» **What you have to do**
Write out exactly the lines from the one holding "You are a computer-use" to the last line of the entries, both ends included and nothing else, without the pictures.

[Source material Boundary: Start]

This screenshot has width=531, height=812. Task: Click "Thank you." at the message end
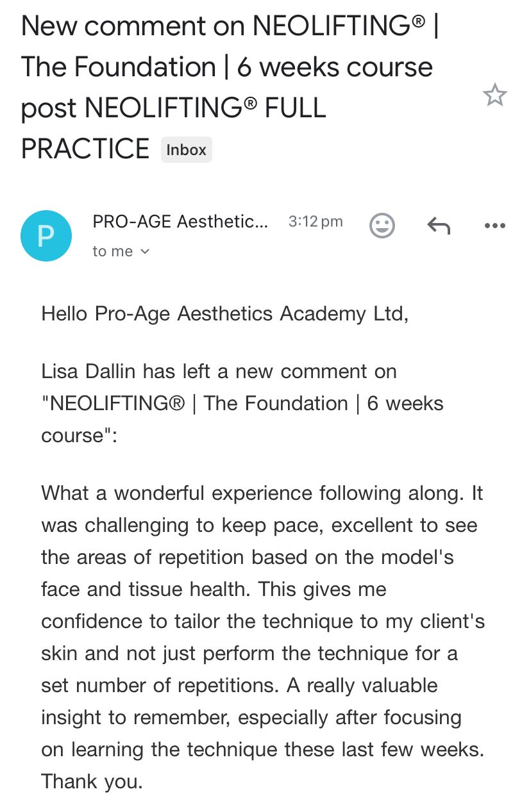(92, 782)
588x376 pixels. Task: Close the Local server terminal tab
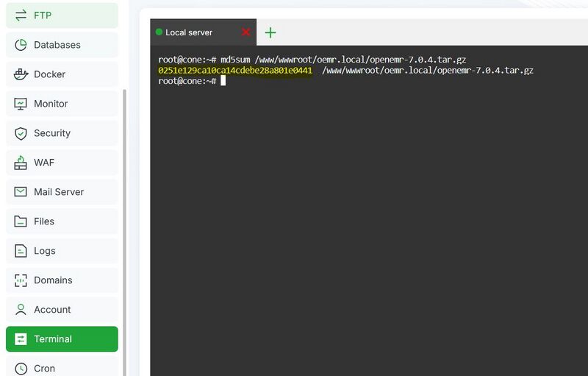245,32
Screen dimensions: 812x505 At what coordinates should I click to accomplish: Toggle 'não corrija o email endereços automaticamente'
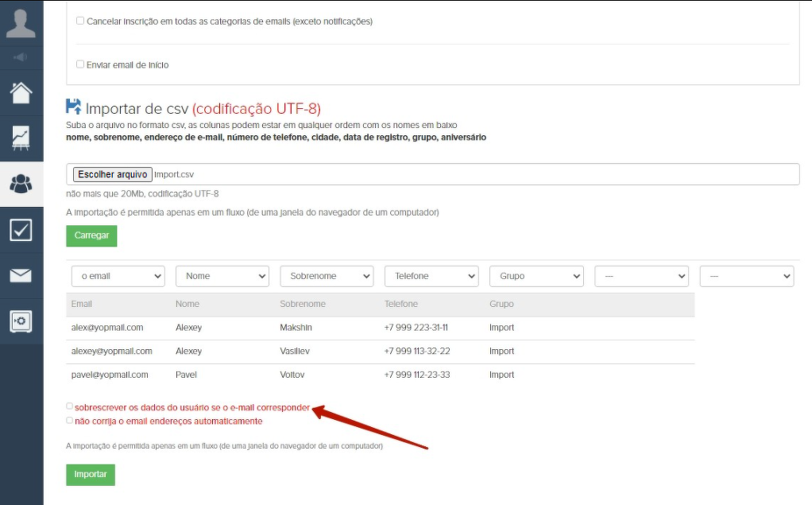[70, 421]
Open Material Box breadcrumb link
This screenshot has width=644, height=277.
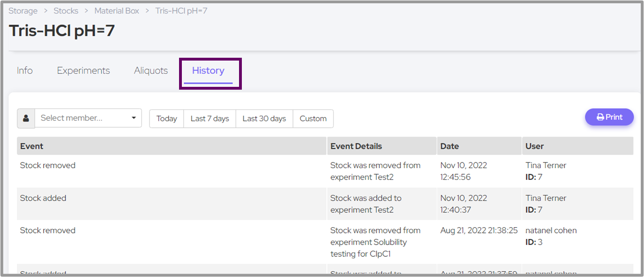pos(117,11)
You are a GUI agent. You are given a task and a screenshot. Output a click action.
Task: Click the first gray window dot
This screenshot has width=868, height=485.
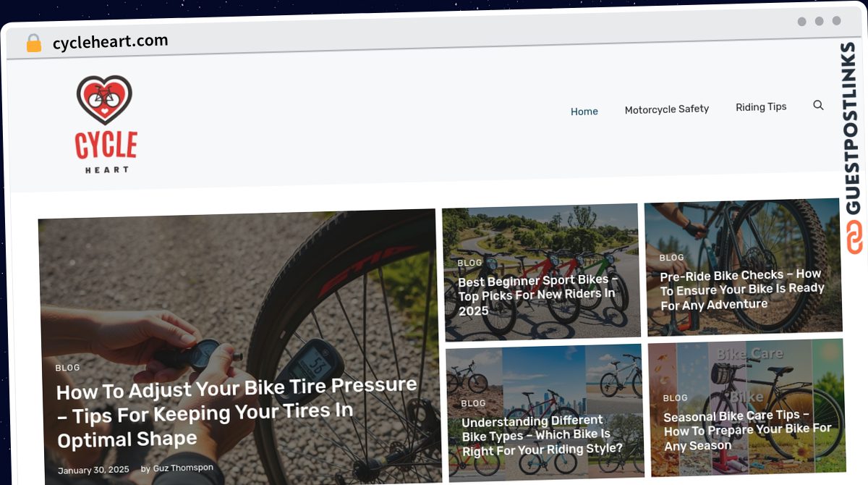coord(801,21)
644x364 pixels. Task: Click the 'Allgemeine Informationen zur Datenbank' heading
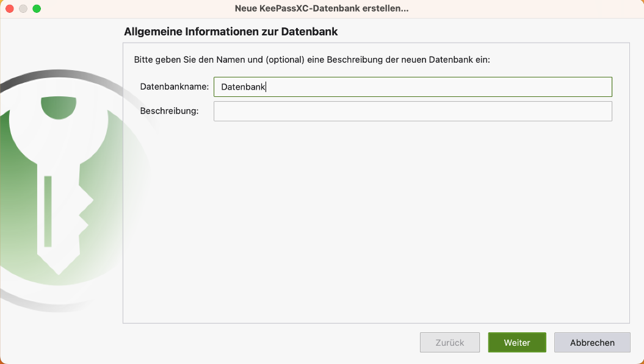click(231, 31)
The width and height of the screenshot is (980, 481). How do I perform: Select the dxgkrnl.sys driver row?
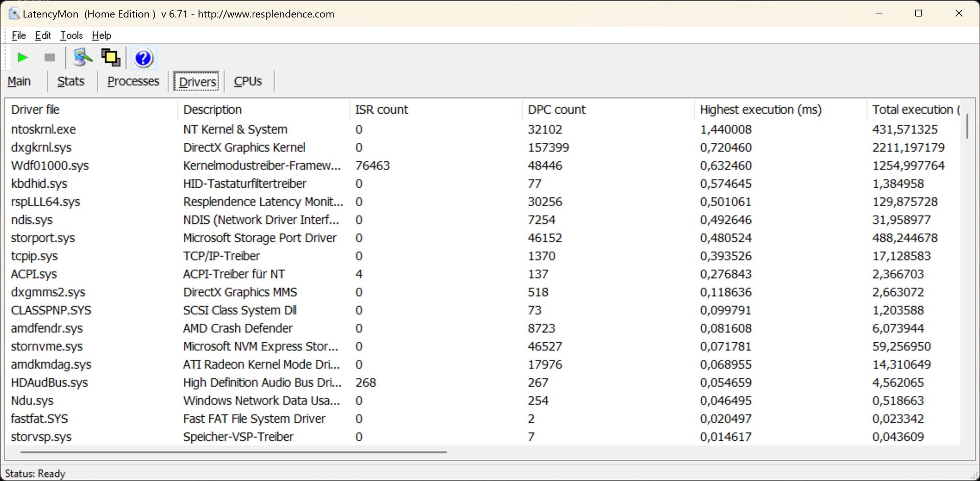pyautogui.click(x=41, y=148)
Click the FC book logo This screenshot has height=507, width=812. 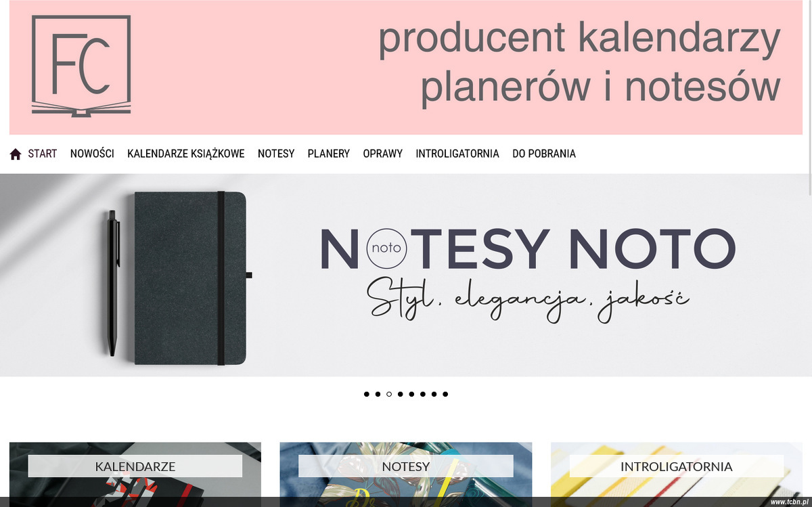(x=81, y=66)
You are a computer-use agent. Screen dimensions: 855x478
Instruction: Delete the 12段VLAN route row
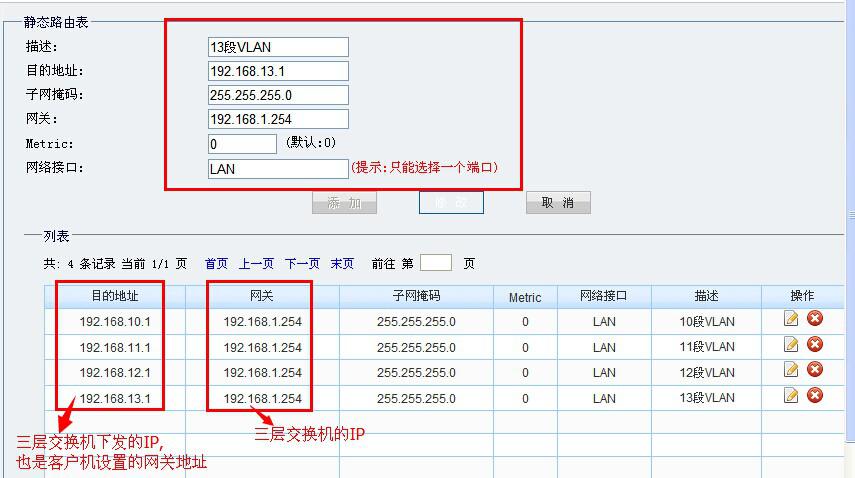(815, 370)
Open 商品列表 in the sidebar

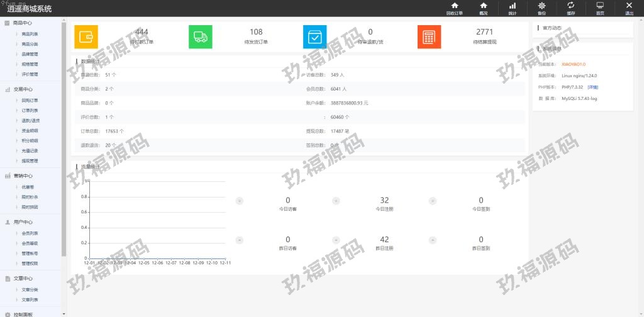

[Source material Boundary: End]

» **Solution for this exercise**
You are a computer-use agent. Screen dimensions: 855x478
Instruction: Delete the 12段VLAN route row
(815, 370)
Open 商品列表 in the sidebar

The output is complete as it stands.